**RECORDS FOR PROCESSING**

▬▬▬▬▬▬▬▬▬▬

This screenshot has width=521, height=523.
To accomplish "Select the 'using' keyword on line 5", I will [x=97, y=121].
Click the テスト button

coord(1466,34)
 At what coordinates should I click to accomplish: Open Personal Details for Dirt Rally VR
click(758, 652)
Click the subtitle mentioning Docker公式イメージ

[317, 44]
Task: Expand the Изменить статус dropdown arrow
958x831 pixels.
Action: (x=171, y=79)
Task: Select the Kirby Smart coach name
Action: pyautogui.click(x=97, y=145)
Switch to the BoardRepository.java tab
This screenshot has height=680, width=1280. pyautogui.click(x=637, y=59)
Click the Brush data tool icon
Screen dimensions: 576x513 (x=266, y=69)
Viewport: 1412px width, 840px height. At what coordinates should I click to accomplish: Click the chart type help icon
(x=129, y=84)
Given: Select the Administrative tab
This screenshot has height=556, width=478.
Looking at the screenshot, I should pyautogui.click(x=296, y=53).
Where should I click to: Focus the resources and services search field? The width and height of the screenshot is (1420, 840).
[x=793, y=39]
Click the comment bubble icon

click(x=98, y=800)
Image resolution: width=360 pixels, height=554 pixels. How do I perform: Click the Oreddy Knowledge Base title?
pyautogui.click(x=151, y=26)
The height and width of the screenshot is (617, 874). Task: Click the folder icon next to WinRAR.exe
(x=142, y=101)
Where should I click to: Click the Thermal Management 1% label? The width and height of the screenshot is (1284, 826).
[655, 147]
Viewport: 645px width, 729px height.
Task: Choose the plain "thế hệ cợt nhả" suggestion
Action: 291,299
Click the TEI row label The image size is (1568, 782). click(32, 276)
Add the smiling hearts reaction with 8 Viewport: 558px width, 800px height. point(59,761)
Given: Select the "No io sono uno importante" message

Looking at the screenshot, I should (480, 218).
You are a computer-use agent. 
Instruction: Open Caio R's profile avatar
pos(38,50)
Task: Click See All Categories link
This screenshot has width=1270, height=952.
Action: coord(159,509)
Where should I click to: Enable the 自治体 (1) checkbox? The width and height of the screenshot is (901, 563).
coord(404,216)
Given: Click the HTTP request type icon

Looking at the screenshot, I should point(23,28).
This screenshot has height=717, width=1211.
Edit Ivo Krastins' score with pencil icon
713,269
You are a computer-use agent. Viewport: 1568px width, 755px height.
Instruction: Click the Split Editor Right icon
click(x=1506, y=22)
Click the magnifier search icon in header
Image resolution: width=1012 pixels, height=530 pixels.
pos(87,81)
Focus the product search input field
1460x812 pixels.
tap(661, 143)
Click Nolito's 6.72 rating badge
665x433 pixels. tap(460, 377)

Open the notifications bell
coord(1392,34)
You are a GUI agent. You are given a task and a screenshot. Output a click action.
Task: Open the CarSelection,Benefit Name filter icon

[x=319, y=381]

▬▬▬▬▬▬▬▬▬▬

**PROBLEM TO WORK ON**
Nothing but the lines from the line with "Task: Open the" to the last line of the listing above should appear; please retype them exactly, both ends included.

**COMPLETED EXERCISE**
Task: Open the CarSelection,Benefit Name filter icon

[x=319, y=381]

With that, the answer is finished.